#### EXTRACT TO READ

Our goal is to determine the standard Lyndon words ${\ell}_{\alpha},$ for all
$\alpha \in {\mathrm{\Phi}}^{+}\text{.}$ This is done by induction on the
lengths of the words (heights of the roots). The main tools are Propositions (2.4) and (2.9) from section 2 and the tables of the positive roots for the finite
dimensional simple Lie algebras, [Bou1981] pp. 250-275.

Let $\alpha =\sum _{i=1}^{n}{a}_{i}{\alpha}_{i}\in {\mathrm{\Phi}}^{+}\text{.}$
By Proposition (2.9) we know that ${\ell}_{\alpha}$ is of the form
$$\begin{array}{cc}{\ell}_{\alpha}={\ell}_{{\beta}_{1}}{\ell}_{{\beta}_{2}}\cdots {\ell}_{{\beta}_{k}}{x}_{e},& \text{(3.3)}\end{array}$$
where
(1)
${\ell}_{{\beta}_{j}}$ are standard Lyndon words for all
$1\le j\le k,$
(2)
${\ell}_{{\beta}_{j}}$ is a left factor of
${\ell}_{{\beta}_{j-1}}$ for all
$j>1,$
(3)
${x}_{e}\in X\text{.}$
In the following discussion we shall exclude the trivial case $\mid {\ell}_{\alpha}\mid =1$
so that $k>0\text{.}$ Because of (2), each of the factors
${\ell}_{{\beta}_{j}}$ begins with the same letter, say ${x}_{b}\in X,$
$1\le b\le n,$ and ${x}_{b}\ne {x}_{e}$
since ${\ell}_{\alpha}$ is Lyndon; in fact, the letter ${x}_{b}$ is the smallest letter in
the word ${\ell}_{\alpha}\text{.}$ Thus, since $\text{wt}\left({x}_{b}\right)={\alpha}_{b},$
$b$ is the smallest integer in $\{1,\dots ,n\}$ such that
${a}_{b}\ne 0\text{.}$ Since ${x}_{b}$ appears exactly
${a}_{b}$ times in ${\ell}_{\alpha}$ and it appears as the first letter of each of the
factors ${\ell}_{{\beta}_{j}},$ $1\le j\le k,$
it follows that $k\le {a}_{b}\text{.}$ A scan of the root tables for the finite dimensional
simple Lie algebras shows that ${a}_{b}\le 3$ and that ${a}_{b}=3$
for only one positive root (this root is in type ${G}_{2}\text{).}$

For each $1\le j\le k,$ let ${\beta}_{j}=\text{wt}\left({\ell}_{{\beta}_{j}}\right)\text{.}$
Then the factorization in (3.3) must satisfy the following:
(1)

########
#### SOURCE DATA

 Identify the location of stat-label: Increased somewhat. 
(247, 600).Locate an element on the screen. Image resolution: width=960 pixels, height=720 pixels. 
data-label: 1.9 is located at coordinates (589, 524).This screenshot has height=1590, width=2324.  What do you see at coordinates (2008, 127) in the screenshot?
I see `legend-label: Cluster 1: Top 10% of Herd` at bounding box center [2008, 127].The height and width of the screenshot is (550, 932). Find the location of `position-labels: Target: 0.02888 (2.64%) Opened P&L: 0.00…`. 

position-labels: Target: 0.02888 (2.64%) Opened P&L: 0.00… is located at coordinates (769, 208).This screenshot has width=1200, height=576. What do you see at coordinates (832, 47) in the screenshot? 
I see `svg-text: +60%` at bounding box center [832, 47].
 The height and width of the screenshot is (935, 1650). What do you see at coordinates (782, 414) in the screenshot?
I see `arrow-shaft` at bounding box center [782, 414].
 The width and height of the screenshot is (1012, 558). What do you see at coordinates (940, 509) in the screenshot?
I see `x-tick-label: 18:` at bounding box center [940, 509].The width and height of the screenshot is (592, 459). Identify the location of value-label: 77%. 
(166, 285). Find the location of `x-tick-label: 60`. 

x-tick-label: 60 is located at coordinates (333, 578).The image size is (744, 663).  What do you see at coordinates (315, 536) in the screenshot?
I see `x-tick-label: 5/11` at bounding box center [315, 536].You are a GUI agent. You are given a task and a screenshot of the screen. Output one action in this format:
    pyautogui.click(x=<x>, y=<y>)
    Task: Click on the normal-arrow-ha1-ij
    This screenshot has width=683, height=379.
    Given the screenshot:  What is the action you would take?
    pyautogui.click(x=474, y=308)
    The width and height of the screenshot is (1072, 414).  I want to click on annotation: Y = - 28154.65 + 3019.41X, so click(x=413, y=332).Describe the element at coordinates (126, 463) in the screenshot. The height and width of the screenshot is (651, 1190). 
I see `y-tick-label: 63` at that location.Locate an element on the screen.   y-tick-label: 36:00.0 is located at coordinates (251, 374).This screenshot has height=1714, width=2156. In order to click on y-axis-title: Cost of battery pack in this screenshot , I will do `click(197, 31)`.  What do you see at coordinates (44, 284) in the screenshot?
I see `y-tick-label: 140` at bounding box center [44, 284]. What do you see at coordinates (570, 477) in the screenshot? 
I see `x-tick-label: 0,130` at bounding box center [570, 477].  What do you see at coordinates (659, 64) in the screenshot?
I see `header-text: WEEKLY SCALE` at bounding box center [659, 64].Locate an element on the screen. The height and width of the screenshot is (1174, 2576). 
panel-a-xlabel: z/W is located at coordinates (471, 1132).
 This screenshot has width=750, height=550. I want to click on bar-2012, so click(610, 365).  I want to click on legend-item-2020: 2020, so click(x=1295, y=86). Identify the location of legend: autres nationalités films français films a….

########

### QUESTIONS
[1] Copy out the Lyndon words passage from "Our goal is" through "[Bou1981] pp. 250-275.", character for character.
[2] Pick up the Lyndon words passage where it ends and keep writing it.

### RESPONSES TO THE EXERCISE
[1]
Our goal is to determine the standard Lyndon words ${\ell}_{\alpha},$ for all
$\alpha \in {\mathrm{\Phi}}^{+}\text{.}$ This is done by induction on the
lengths of the words (heights of the roots). The main tools are Propositions (2.4) and (2.9) from section 2 and the tables of the positive roots for the finite
dimensional simple Lie algebras, [Bou1981] pp. 250-275.

[2]
${\beta}_{j}=\text{wt}\left({\ell}_{{\beta}_{j}}\right)\in {\mathrm{\Phi}}^{+}$
for all $1\le j\le k,$ since the factors ${\ell}_{{\beta}_{j}}$
are standard Lyndon words.
(2)
$\sum _{j=1}^{k}{\beta}_{j}+{\alpha}_{e}=a$
where ${\alpha}_{e}=\text{wt}\left({x}_{e}\right)\text{.}$
(3)
Since ${\ell}_{\alpha}$ is Lyndon, ${x}_{e}>{x}_{b},$
where ${x}_{b}$ is the first letter of the words ${\ell}_{{\beta}_{j}}$
and ${x}_{e}$ is the last letter of ${\ell}_{\alpha}\text{.}$
(4)
$k\le 2,$ except for a single root in type ${G}_{2}\text{.}$
(5)
If $k=2,$ then ${\beta}_{1}-{\beta}_{2}\in {Q}^{+},$
since ${\ell}_{{\beta}_{2}}$ is a left factor of ${\ell}_{{\beta}_{1}}\text{.}$
(6)
${\ell}_{\alpha}$ is a Lyndon word.
(7)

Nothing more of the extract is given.